» **YOUR INSTRUCTIONS**:
Word for word, repeat the lines of the records from the one containing "Карта сайтa (79, 2458)" through the last line, both included.
=== Begin Enclosure ===
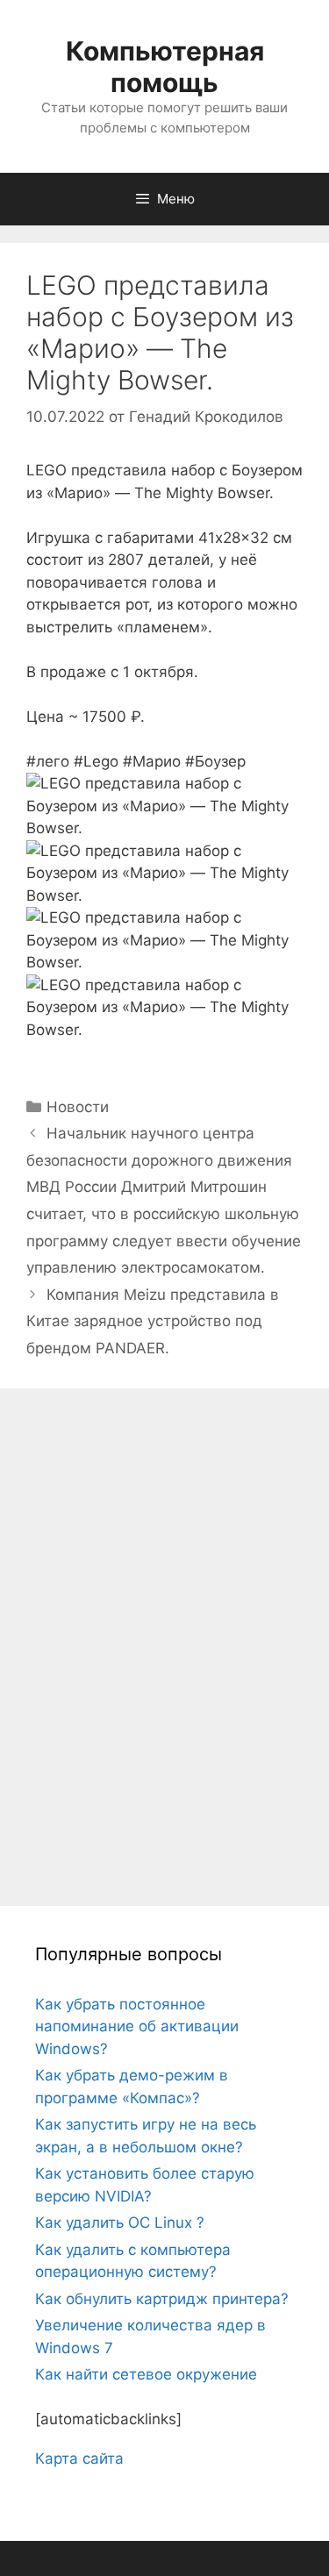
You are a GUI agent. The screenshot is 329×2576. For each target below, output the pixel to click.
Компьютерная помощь (165, 66)
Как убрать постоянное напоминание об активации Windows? (137, 2026)
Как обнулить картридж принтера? (162, 2299)
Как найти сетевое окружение (146, 2374)
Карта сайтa (79, 2458)
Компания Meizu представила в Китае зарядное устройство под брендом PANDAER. (152, 1321)
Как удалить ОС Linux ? (119, 2222)
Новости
=== End Enclosure ===
» **TASK RESULT**:
Карта сайтa (79, 2458)
Компания Meizu представила в Китае зарядное устройство под брендом PANDAER. (152, 1321)
Как удалить ОС Linux ? (119, 2222)
Новости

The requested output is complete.